Perhaps taking a cue from this, Mr. Advani took up strongly for the stung MPs in the Lok Sabha. Opposing the majority decision to expel the first batch of 11 legislators caught on camera, he said: "I only plead that if unbecoming conduct merits, what in Parliamentary parlance can be called capital punishment, is it right? ... I say that I could see that it was corruption which was there. But more than that, it was stupidity. It was stupidity that they accepted that these are NGOs. At least in some cases, it seems plea of stupidity that they fell for the lure, they fell for the sting operation ... They have committed an offence but it [the punishment] is not commensurate. Therefore, I cannot associate myself with the final adoption of the motion." (Source: Parliament web site.)

Speech over, Mr. Advani led a protest walkout.
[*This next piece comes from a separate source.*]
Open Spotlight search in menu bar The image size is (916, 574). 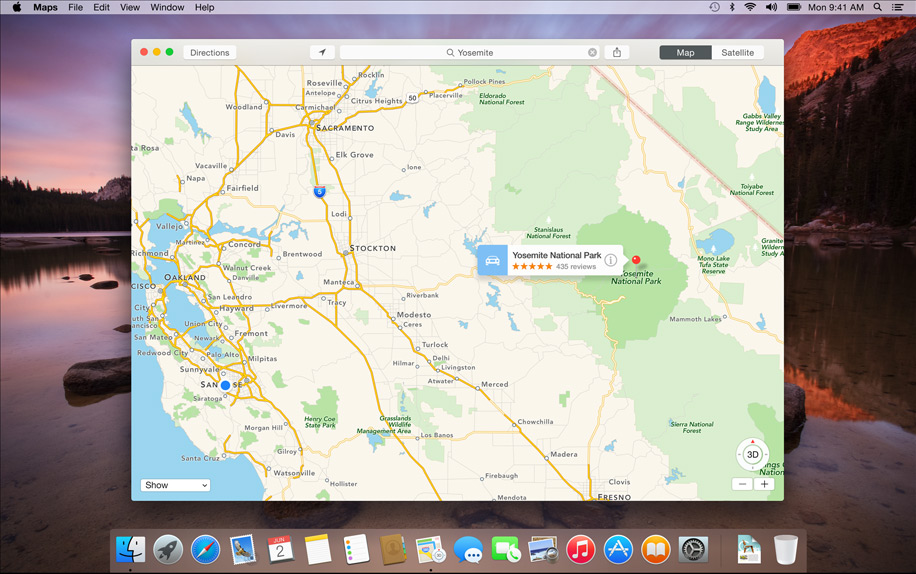(877, 7)
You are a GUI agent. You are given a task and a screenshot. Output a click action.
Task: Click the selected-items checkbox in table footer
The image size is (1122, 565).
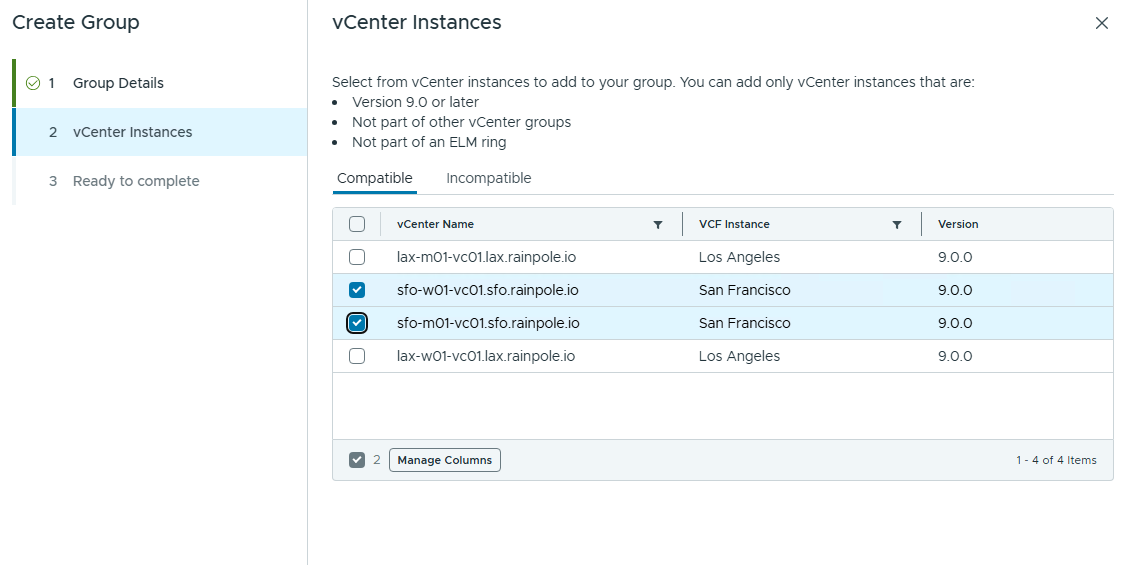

The party that on its founding day promised to stand apart from the "crowd of self-seekers" and practise "certain values and principles" did indeed stand apart — not to fight corruption but in the seeming defence of it. The MPs were unarguably "stupid" to have fallen for the bait. Yet as life-long champions of probity and cleanliness in politics, the RSS and the BJP should have been the last to say so. The unwitting suggestion was that corruption conducted outside the public gaze is fine.

Barely months ago, the RSS-BJP battle seemed tilted in favour of the former. Sarsanghchalak K.S. Sudarshan was all sound and fury, first over the allegedly unbecoming, un-Sangh-like conduct of the BJP's big two, and then over Mr. Advani's Jinnah-appreciation. Today in the aftermath of the Sangh's defence of the stung MPs and the allegations of un-Sangh-like conduct of one among its own pracharaks, who is to say which is superior — the BJP or the RSS?